Well remembered: the blue plaque marking the charity works of Frederick and Mary Nettlefords

The house, known as the White House was, from 1847, the home of Arthur Anderson, the Scot who founded the Peninsular and Oriental Steam Navigation Company – or P&O.

After Anderson died in 1862, ownership passed to the Nettlefolds, the family behind the engineering firm which later became Guest, Keen and Nettlefolds – or GKN. Frederick Nettlefold was a notable Victorian industrialist as well as a leading churchman. There’s a blue plaque on one side of the house to commemorate Frederick and Mary Nettlefold’s charitable works.

Following Frederick’s death in 1913, Nettlefold’s family sold the house to Croydon Corporation.

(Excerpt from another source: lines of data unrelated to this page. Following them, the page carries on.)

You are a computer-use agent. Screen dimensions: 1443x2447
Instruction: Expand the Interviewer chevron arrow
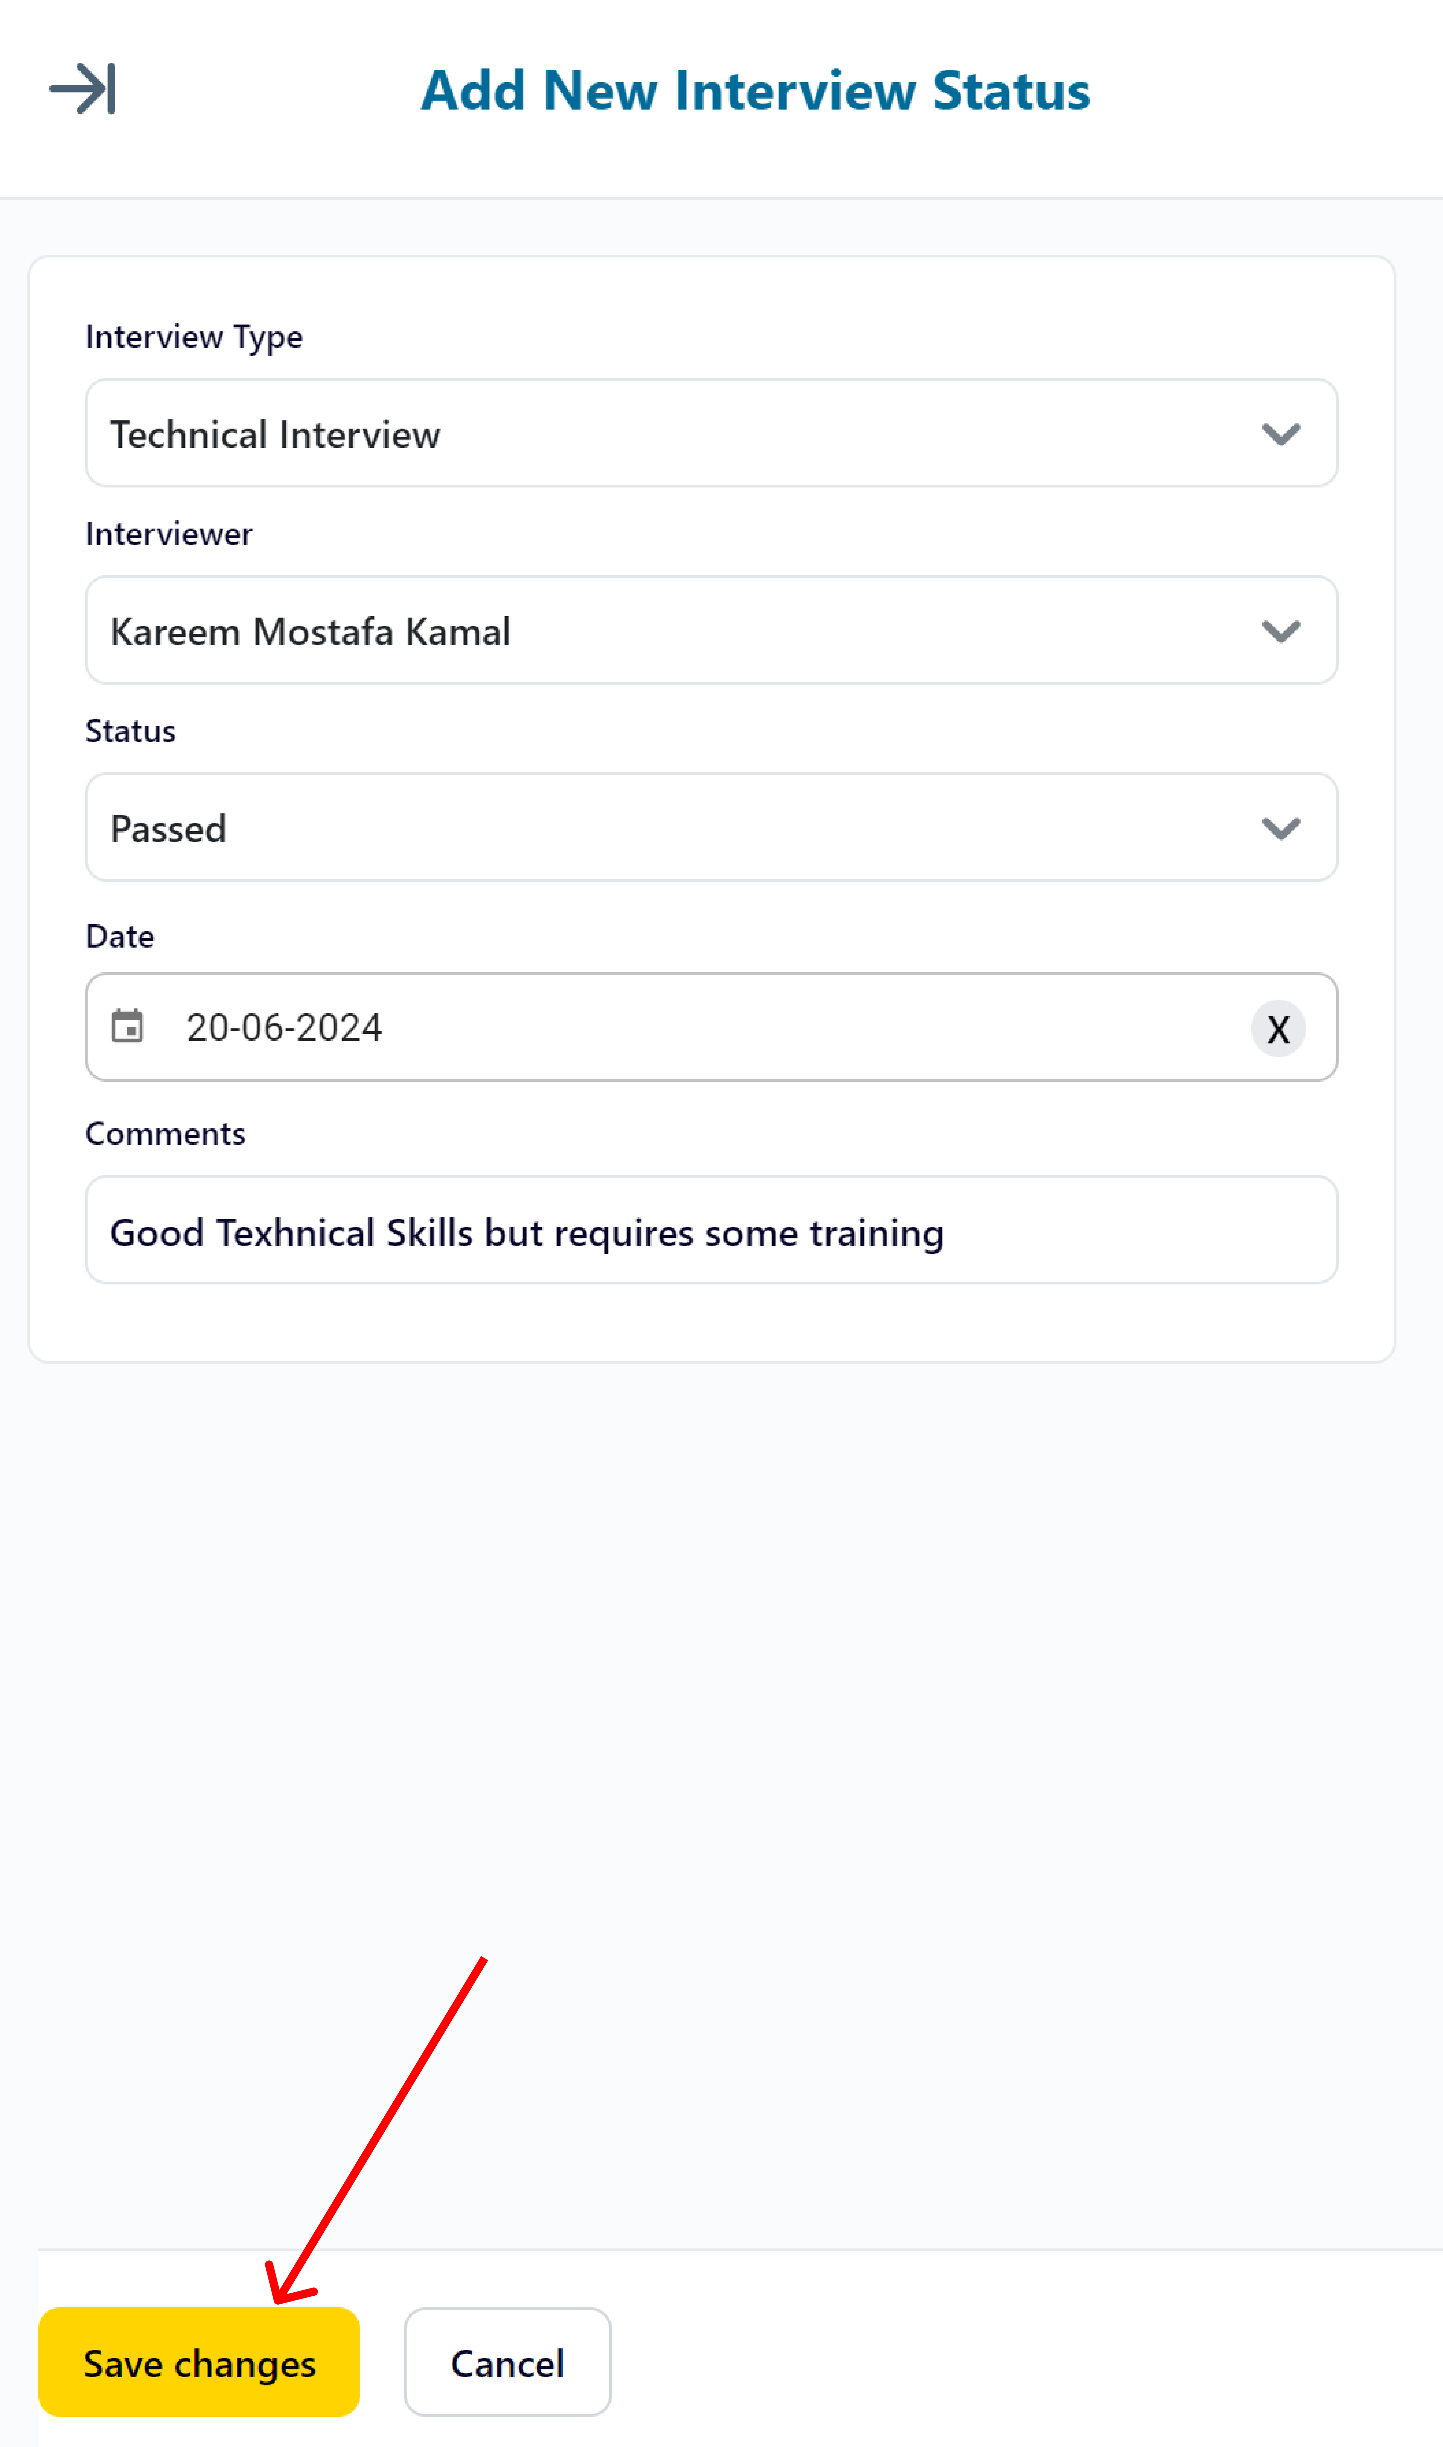[x=1281, y=631]
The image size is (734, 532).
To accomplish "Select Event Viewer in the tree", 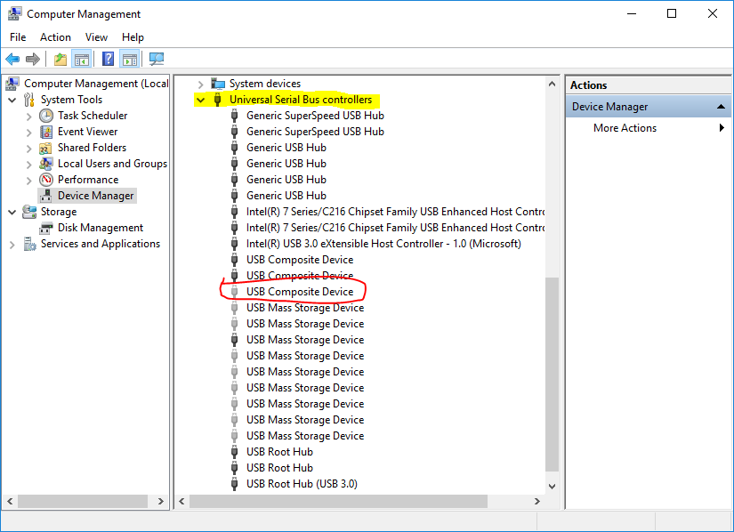I will click(x=87, y=132).

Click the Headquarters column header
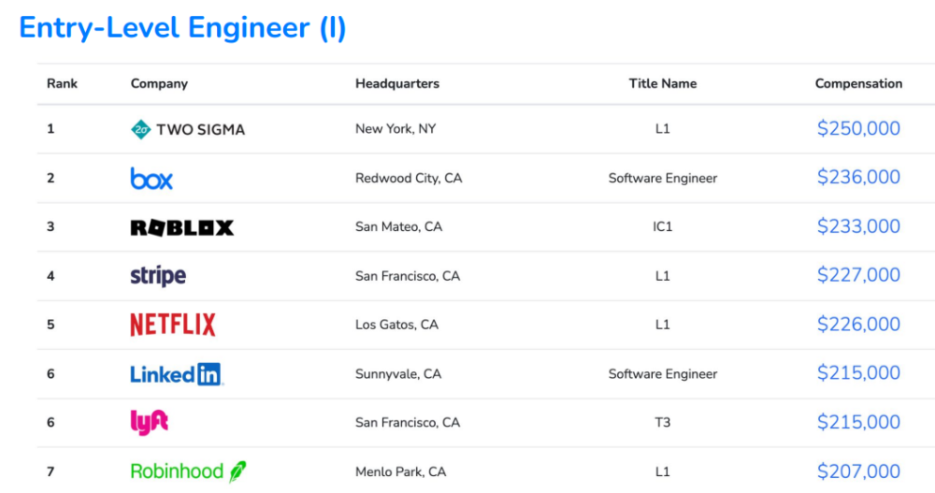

It is almost exactly 100 years ago that the parkland around Norwood Grove was last under threat of redevelopment – a proposition that was fiercely opposed by an “acquisition committee” that had the then Mayor of Croydon as its president and whose 14 vice presidents included two Earls, one Baron, two Members of Parliament and the Mayor of Wandsworth.

They even had god on their side: the committee patron was Randall Davidson, the Archbishop of Canterbury.

Left to rot: the ‘stables’ at Norwood Grove today. Used by council gardeners as a nursery until 2019, Croydon is looking to sell the property for development

The committee had been formed by Stenton Covington (hence the street name) in 1910 to save the Rookery from development, and it was re-activated in 1924 to preserve Norwood Grove, too. They raised £18,000 – about £1.4million by today’s values – enough to save both sites, and to buy an additional 32 acres from the Nettlefold family.

So effectively, the White House and Norwood Grange had been bought by public subscription, to be handed into the care of the local council.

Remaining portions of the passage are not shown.